Document text:
━━━━━━━━━━━━━━━━
The NEP catalyst dehydrogenates the paraffin molecules in the naphtha to their olefinic analog, interconverts the olefins to lighter olefins and hydrogenates the lighter olefins to produce a light paraffin stream comprising ethane and propane. Interconversion can mean that olefins are also oligomerized to higher olefins and then these higher olefins are cracked to lower olefins. This chemical mechanism avoids or minimizes hydrogenolysis and pyrolytic cracking reactions which produce methane. Methane is an undesirable by-product that represents an opportunity lost for producing valuable ethane and propane and consumes excessive hydrogen. The NEP catalyst can also dehydrogenate naphthenes to aromatics such as benzene, toluene and xylene.
The NEP catalyst for converting naphtha to ethane and propane may contain a molecular sieve comprising large or medium pore mouths, that is, comprising 10 or 12 member rings, respectively. Examples of suitable molecular sieves include MFI, MEL, MFI/MEL intergrowth, MTW, TUN, UZM-39, IMF, UZM-44, UZM-54, MWW, UZM-37, UZM-8, UZM-8HS. Examples of suitable molecular sieves further include FER, AHT, AEL (SAPO-11), AFO (SAPO-41), MRE, MFS, EUO-1, TON (ZSM-22), MTT (ZSM-23) and UZM-53. Additional molecular sieves with larger pores include FAU, EMT, FAU/EMT intergrowth, UZM-14, MOR, BEA, UZM-50, MTW, ZSM-12. Additional examples include MSE and UZM-35.
━━━━━━━━━━━━━━━━
Rows:
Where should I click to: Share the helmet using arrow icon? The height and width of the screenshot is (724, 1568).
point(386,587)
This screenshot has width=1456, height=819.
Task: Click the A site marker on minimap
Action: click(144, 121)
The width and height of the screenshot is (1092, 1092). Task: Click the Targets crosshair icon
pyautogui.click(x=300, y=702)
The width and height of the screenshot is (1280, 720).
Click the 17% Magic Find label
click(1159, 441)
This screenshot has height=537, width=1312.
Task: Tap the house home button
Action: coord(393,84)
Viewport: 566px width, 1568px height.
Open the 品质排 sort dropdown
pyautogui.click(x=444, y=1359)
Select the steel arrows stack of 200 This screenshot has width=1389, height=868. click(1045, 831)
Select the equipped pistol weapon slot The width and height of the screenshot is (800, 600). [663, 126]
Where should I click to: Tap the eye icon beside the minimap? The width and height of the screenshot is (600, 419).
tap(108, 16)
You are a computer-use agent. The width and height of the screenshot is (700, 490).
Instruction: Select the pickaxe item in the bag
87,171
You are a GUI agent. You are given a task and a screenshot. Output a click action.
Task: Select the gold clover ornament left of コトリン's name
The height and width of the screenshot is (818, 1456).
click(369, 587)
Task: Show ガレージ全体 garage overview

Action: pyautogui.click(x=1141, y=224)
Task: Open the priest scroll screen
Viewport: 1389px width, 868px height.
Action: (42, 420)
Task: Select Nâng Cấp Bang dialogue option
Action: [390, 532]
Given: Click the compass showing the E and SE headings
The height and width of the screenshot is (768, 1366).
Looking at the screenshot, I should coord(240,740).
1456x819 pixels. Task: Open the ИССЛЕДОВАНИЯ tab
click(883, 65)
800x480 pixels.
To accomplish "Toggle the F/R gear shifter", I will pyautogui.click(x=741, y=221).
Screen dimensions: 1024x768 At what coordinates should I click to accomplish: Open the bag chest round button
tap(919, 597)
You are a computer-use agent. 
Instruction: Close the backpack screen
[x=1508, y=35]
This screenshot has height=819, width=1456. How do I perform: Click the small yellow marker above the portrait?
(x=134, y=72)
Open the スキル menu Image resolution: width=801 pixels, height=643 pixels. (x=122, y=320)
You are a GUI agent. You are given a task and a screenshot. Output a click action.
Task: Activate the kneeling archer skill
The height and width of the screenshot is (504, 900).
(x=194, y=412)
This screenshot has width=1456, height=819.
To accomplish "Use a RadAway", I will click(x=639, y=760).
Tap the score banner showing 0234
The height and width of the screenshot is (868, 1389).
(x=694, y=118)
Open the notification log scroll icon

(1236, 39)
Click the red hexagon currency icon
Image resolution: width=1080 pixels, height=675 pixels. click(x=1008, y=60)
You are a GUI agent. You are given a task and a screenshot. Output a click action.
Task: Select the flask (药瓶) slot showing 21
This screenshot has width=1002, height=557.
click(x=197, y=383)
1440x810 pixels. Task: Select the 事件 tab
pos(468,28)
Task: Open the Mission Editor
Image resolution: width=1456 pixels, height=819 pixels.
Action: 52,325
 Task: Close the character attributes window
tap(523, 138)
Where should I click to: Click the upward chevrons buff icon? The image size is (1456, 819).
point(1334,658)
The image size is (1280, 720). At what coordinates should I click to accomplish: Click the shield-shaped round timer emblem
━━━━━━━━━━━━━━━━
Exercise:
Write the next part of the passage about the NEP catalyst for turning naphtha into ethane and propane, starting right after its final sentence.

Written response:
MFI is a suitable NEP catalyst. It will be appreciated that ZSM-5 is an MFI-type aluminosilicate zeolite belonging to the pentasil family of zeolites and having a chemical formula of NanAlnSi96-nO192·16H2O (0<n<10). In various embodiments, the ZSM-5 zeolite may comprise a silica-to-alumina molar ratio of 20 to 1000, 20 to 800, 20 to 600, 25 to 400, 25 to 200 or 25 to 80. In various embodiments, the ZSM-5 zeolite may comprise a crystal size in the range of 10 to 600 nm, 20 to 500 nm, 30 to 450, 40 to 400 nm, or 50 to 300 nm.
The NEP catalyst may comprise a bound zeolite. The binder may comprise an oxide of aluminum, silicone, zinc, titanium, zirconium and mixtures of thereof. In an embodiment, the binder may comprise a phosphate in the binder or a phosphate of the forenamed oxide binder materials. Preferably, the binder is an aluminum phosphate. The MFI zeolite may be supported in an alumina containing binder such as aluminum phosphate.
MFI zeolite slurry may be first mixed with a binder in the form of colloidal suspension (sol) and gelling reagent and then dropped into hot oil to make spheres controlled to produce 1/64-inch to about 1/10-inch diameter calcined supports. Spheres may be washed with ammonia to remove sodium ions from the zeolite, dried and calcined to remove the organic structural directing agent (OSDA) from the synthesized zeolite. Optionally, the calcined support may be ammonium-ion exchanged using an ammonium nitrate solution to remove residual sodium ions and dried at about 110° C.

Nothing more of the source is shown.